Perciò, a mio avviso, oltre alle conseguenze della pericolosa forzatura di certi confini – che significa non rispondere alla verità – è da notare che la Chiesa sempre più spesso si trova a prendere posizione per difendere queste situazioni cosiddette ‘dolorose’; allo scopo di ‘unificare‘, si muove per ‘non dividere‘ e ‘accogliere‘ l’umanità secondo ‘misericordia‘. Tutti notiamo che questa è la sottolineatura più frequente. Ma il compito della Chiesa non è ricercare per essere più empaticamente vicina al mondo. Non è compito della Chiesa ‘abbracciare’ l’umanità per farsi più incontro e partecipe ad un mondo che cambia ed alle terre desolate degli uomini. Perché queste ‘terre desolate’ potranno tornare ad essere felici e ridenti solo se la Chiesa trasmette il valore dell’uomo che ha trovato nel Divino che si è compiaciuto di farsi uomo in una donna , Maria e che ha dato la vita per tutti noi, risorgendo il terzo giorno. La Chiesa è nella storia come testimone dell’Avvenimento di Cristo, della sua Passione, morte e Resurrezione. Per questo Dio padre la accompagna costantemente.
Evidentemente, tutti gli altri aspetti cruciali della società, sono secondari e possono essere leniti dall’Onu e da Ong efficienti (a patto che questi non vogliono sostituirsi al Sacro, come stanno facendo attivamente, nell’indifferenza dei nostri responsabili religiosi). Non dico con questo che la carità cristiana non debba essere esercitata ma se nella carità cristiana è assente un giudizio ispirato dalla dottrina sociale della Chiesa e dalla fede, la carità cristiana è un fardello.
Quindi, è chiaro che ci troviamo al centro di in un passaggio cruciale che inciderà molto sul presente e sui tempi a venire. E’ il passaggio tra il relativismo ed il pensiero unico. Anche i singoli fatti di cronaca rivelano continuamente di questo percorso inesorabile di formazione di un unico pensiero. Ormai tutto ciò che è al di fuori di questo pensiero unico – che avoca a sé ogni intenzione più nobile e qualità più umane – è illegittimo.

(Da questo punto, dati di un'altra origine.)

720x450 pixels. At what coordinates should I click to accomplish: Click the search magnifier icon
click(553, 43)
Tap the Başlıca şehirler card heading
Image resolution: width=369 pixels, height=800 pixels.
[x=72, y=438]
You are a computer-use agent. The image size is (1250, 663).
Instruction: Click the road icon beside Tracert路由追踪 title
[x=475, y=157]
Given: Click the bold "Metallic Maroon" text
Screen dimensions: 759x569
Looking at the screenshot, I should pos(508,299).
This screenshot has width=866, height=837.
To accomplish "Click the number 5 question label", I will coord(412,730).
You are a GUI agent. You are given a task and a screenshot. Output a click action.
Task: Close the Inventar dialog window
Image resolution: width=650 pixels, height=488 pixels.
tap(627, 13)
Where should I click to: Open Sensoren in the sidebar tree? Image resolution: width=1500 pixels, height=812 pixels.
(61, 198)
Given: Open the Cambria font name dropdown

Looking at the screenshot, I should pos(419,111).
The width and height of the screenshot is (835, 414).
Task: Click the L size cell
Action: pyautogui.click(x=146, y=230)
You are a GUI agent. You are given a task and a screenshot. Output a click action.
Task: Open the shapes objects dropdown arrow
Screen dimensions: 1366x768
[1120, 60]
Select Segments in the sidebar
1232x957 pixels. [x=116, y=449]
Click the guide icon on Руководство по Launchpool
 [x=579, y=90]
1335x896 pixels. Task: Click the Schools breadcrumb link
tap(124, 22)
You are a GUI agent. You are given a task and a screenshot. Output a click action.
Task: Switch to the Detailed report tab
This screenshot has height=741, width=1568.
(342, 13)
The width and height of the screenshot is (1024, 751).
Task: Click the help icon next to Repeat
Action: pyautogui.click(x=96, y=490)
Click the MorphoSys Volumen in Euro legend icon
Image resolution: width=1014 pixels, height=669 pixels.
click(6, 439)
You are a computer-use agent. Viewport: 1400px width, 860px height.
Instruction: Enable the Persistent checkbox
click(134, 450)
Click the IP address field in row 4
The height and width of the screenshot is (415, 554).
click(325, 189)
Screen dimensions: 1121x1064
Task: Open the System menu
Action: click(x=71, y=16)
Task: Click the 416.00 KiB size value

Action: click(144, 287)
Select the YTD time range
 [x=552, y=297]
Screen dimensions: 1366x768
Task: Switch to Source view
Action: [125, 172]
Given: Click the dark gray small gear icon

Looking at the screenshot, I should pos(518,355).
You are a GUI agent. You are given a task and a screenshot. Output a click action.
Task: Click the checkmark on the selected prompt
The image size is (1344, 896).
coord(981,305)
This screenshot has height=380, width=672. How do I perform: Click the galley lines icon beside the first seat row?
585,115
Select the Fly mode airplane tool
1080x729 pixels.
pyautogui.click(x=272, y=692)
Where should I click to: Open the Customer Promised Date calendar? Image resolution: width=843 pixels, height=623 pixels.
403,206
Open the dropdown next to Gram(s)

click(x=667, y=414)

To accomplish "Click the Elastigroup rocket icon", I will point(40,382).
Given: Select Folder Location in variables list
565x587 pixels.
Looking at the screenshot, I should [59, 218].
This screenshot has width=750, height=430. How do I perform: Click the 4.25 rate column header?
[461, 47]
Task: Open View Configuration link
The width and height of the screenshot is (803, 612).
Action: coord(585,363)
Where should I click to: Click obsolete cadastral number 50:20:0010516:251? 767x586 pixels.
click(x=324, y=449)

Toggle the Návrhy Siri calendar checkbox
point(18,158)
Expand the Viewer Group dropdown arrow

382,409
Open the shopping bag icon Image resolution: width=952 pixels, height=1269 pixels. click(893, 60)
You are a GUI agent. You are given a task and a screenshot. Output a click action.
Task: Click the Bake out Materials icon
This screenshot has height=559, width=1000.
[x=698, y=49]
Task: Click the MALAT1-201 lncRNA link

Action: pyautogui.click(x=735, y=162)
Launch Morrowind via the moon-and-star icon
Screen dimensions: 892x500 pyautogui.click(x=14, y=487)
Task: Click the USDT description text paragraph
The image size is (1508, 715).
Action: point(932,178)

Il problema muta e resta, come il virus.
patrizioricci by @vietatoparlare
La tutela che concepisce il mondo è un’altra e lo abbiamo visto in questo tempo di pandemia.
Quindi, è ingenuo pensare che ‘leggi e norme facilitatici’ possano sollevare l’uomo; l’uomo può essere sollevato solo dalla conversione e dell’incontro con la rivelazione del Mistero.
In questo, penso che sia emblematica anche la scelta fatta di optare per i vaccini rispetto alla ‘cura’ della persona. Specialmente quando – come in questo caso – si parla di un virus con bassa letalità e facilmente aggredibile con terapie precoci e immunizzanti.
La scelta per il vaccino appare evidente nella sua motivazione: il vaccino ‘ottimale’ dovrebbe risolvere una volta per tutte il ‘problema’, mentre la ‘cura’ esporrebbe ad un rischio ed ad una personalizzazione maggiore, ma avrebbe lo stesso risultato pratico, se non maggior efficacia. Scegliere tra l’una o l’altra opzione la dice lunga sulla mentalità che ispira una scelta rispetto all’altra. Scegliere di curare equivarrebbe a mettere mano ad una ricostruzione della sanità ed una minore standardizzazione dell’approccio terapeutico (e riformare l’approccio stesso della sanità moderna verso i cosiddetti ‘pazienti’). Un’attenzione maggiore all’uomo rispetto alla malattia, farebbe scoprire molte cose insospettate.
Tutto questo, in termini economici, vorrebbe dire forti investimenti di risorse. Ma queste risorse si preferiscono far convergere nel green e nella digitalizzazione. E’ l’occasione per ricominciare meglio, dicono. Ma insieme ad una maggiore modernizzazione, certe scelte – e la mentalità che le accompagnano – porteranno inevitabilmente al transumanesimo e all’apertura a teorie maltusiane e genetiche sempre più estreme, nella illusoria riconcorsa di risolvere ogni cosa.